Reading text:
===============
The headline is not exactly true; on some level I succumbed to the allure of so-called “click bait.” But it is true that I’ve had a lifelong struggle with feeling okay about my body/managing my weight. And the struggle is — mercifully at age 54 — virtually over.

As a young person, I was known as “Bony Joanie.” The photo above makes the reason for my nickname abundantly clear (knock knees much?). But despite how angular I was — a good thing by modeling standards — I felt bad about my appearance. Being buck-toothed and freckled didn’t help a girl who desperately wanted to look like Malibu Barbie. But mostly I was a head (or more) taller than my peers and in my mind, height equated to being “big.” My senior year in high school I was crowned Football Queen and I was taller than my escort. My adolescent psyche found this humiliating. (Let’s think about this: I was voted “Queen” by a group of male contemporaries and yet failed to accept it as an affirmation because of a single physical attribute. What can you say about the mind of a young girl?) So even though I was 5’10” and 130 pounds, I still felt BIG.

I was in my late 20s before I owned my stature. Marrying a man who is 6’6″ and broad-shouldered probably had a lot to do with that. The good news was that I no longer felt too big to be around others. I even started wearing heels regularly. It was a real breakthrough.
===============
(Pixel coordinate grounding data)

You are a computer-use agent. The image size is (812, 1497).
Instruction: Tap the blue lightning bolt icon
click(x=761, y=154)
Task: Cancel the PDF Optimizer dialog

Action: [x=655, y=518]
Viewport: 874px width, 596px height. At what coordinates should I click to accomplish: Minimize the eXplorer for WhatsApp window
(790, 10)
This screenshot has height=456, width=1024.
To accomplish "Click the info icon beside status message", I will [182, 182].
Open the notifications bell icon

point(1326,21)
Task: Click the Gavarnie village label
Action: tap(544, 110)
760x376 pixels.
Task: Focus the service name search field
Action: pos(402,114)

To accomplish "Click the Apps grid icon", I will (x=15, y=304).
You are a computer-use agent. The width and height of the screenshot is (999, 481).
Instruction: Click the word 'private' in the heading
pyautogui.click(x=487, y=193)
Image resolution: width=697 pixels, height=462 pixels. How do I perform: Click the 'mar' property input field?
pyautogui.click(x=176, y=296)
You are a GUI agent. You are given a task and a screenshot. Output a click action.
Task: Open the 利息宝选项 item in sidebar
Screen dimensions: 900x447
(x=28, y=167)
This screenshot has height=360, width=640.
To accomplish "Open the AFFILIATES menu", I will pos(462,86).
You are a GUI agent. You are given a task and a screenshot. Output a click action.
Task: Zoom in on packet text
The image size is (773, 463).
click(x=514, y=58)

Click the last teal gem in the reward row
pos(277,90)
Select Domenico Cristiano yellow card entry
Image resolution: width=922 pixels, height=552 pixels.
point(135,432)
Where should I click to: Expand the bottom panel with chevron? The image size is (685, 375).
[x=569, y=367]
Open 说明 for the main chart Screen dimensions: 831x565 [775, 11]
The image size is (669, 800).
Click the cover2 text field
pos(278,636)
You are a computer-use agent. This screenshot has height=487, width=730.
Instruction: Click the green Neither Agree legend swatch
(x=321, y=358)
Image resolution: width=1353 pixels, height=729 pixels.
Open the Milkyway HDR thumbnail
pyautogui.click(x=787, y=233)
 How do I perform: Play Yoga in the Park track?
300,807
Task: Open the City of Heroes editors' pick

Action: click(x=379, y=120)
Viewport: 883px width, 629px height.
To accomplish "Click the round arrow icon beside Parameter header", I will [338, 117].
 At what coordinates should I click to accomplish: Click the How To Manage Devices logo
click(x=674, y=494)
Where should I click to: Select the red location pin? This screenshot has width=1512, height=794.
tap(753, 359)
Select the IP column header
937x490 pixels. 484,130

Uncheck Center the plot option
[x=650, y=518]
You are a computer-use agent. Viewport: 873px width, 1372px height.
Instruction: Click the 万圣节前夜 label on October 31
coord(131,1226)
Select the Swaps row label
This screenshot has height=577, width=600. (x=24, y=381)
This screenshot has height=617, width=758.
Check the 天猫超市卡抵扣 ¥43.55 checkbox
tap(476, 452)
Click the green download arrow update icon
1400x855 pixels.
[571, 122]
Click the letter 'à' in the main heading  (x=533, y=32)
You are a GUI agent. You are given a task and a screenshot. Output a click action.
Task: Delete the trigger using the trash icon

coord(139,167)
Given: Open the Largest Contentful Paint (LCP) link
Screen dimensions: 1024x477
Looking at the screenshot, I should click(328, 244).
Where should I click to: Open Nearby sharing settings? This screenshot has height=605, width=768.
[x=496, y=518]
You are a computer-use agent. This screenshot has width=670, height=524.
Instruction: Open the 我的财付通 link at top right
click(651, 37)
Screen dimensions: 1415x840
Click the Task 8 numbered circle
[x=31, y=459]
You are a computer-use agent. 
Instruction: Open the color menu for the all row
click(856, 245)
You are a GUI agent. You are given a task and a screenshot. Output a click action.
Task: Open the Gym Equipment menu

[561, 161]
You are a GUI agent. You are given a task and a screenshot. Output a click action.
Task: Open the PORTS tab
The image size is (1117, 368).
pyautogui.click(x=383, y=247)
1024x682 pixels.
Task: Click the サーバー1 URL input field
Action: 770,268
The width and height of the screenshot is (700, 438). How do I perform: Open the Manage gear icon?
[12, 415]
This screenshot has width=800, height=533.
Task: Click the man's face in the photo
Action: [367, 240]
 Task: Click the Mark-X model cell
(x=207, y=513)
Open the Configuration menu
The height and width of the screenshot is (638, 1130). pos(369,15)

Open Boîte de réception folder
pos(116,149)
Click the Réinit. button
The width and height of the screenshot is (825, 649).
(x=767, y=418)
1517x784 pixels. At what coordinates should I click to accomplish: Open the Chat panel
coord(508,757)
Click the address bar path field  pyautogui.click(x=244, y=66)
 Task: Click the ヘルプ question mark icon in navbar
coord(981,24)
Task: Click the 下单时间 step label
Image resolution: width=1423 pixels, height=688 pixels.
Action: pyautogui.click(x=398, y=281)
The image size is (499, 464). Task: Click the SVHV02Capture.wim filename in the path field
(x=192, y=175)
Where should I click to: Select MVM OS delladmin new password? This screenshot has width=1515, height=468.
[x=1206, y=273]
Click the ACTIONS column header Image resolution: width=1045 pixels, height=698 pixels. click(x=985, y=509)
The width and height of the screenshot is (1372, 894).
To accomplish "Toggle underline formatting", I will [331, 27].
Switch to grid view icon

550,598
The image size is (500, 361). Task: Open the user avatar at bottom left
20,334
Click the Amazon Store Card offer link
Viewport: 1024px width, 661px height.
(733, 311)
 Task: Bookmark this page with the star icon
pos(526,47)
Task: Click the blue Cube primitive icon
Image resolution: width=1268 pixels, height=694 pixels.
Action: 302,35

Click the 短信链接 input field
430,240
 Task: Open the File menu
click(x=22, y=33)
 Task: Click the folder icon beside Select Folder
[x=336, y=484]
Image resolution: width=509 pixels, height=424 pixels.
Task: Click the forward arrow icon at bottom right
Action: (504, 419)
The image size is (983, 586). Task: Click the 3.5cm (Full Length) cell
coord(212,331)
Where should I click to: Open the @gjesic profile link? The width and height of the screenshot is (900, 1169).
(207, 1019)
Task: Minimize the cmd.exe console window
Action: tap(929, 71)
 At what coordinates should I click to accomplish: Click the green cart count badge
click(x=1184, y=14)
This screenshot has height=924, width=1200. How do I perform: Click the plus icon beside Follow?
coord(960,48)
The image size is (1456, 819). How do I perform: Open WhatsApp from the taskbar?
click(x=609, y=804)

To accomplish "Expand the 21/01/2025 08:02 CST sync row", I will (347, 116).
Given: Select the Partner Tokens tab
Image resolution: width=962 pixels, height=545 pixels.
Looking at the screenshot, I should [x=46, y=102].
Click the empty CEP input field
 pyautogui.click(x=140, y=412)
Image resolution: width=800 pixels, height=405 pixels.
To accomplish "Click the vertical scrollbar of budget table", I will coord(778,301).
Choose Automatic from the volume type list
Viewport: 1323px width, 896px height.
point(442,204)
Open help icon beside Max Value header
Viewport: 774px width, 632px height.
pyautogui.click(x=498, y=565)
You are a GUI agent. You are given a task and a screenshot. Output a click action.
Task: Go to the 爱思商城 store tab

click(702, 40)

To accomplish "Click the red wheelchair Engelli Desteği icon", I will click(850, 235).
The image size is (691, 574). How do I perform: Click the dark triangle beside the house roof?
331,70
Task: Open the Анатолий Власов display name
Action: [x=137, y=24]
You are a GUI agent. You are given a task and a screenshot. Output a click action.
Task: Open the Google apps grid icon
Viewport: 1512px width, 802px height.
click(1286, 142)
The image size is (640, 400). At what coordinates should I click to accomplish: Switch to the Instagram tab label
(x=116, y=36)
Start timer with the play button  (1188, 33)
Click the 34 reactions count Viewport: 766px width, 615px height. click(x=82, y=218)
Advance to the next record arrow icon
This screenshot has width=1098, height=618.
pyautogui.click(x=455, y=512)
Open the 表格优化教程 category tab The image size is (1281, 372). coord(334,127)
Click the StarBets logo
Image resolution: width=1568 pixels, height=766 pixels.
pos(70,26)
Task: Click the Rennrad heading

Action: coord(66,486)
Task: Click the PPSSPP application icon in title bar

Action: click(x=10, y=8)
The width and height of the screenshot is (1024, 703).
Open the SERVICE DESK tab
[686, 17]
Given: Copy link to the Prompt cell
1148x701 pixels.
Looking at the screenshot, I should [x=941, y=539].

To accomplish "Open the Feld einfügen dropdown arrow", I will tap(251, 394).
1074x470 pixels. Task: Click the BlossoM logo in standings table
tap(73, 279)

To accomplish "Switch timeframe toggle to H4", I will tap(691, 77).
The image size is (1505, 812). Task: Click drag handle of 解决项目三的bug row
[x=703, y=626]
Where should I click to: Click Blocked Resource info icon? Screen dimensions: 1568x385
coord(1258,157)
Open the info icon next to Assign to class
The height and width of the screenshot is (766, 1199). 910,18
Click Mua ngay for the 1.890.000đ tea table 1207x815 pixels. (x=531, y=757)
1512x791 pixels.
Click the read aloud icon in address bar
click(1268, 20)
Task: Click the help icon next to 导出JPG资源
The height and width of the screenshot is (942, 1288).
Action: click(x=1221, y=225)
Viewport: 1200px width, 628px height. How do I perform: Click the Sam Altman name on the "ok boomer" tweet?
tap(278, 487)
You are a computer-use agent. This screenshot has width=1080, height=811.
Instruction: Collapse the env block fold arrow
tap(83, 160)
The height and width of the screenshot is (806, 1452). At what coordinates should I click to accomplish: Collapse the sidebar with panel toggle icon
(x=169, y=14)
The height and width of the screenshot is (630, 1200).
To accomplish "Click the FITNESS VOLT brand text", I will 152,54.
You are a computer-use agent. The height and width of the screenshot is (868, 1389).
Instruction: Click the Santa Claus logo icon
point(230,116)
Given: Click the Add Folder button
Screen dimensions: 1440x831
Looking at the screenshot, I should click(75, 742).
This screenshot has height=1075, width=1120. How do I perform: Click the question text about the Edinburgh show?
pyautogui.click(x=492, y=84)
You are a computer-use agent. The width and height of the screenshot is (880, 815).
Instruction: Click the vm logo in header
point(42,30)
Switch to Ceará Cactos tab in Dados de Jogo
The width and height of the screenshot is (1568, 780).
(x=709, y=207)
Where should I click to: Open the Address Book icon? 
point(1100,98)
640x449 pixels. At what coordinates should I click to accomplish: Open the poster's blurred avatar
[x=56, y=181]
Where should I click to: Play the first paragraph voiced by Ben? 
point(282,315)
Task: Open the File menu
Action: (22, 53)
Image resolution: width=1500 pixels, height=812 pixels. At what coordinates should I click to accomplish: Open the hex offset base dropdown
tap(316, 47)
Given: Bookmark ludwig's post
===============
Study questions:
1) In the essay on body image, what nickname was the writer known by as a young person?
2) Continue the essay on body image from the point where it ends.

Answers to each task:
1) "Bony Joanie."

2)
Still my weight fluctuated a lot. By 25 I was no longer bony. I gained the Freshman 10, then packed on another 10 post-college. My weight went up and down with the vicissitudes of my life, including pregnancy and job stress. I lost 30 pounds before my wedding; gained 52 with my first pregnancy; lost 18 in preparation for my 20th high school reunion; and lost 10 pounds too many times to count when discontent surged as a result of tight clothing. Through it all, I pinballed between 1) careful eating and regular exercise, and 2) sloth and eating with abandon. It’s a pretty typical story for many of the women I know.

But a couple of years ago, I started eating better. Like, really better. And it’s made a difference in my weight maintenance. I fluctuate between being vegan and vegetarian, but I’m not a nut about it. I eat the occasional chicken wing or hamburger when the cravings are strong. But 18 out of  20 meals are plant-based and involve a predominance of whole foods. I rarely eat desserts or sweets. My biggest vice is diet soda. (Sometimes I swear it off for months at a time. Other times, I indulge regularly. Such is the continuing saga of human cravings for comfort and familiarity.)

And I run regularly. I’ve been a runner for 31 years. I’ve taken off for long periods (especially in the baby years), but I’ve never entirely stopped. In the last decade, I haven’t laid off for more than a few weeks at a time. And it’s made a difference in my fitness level.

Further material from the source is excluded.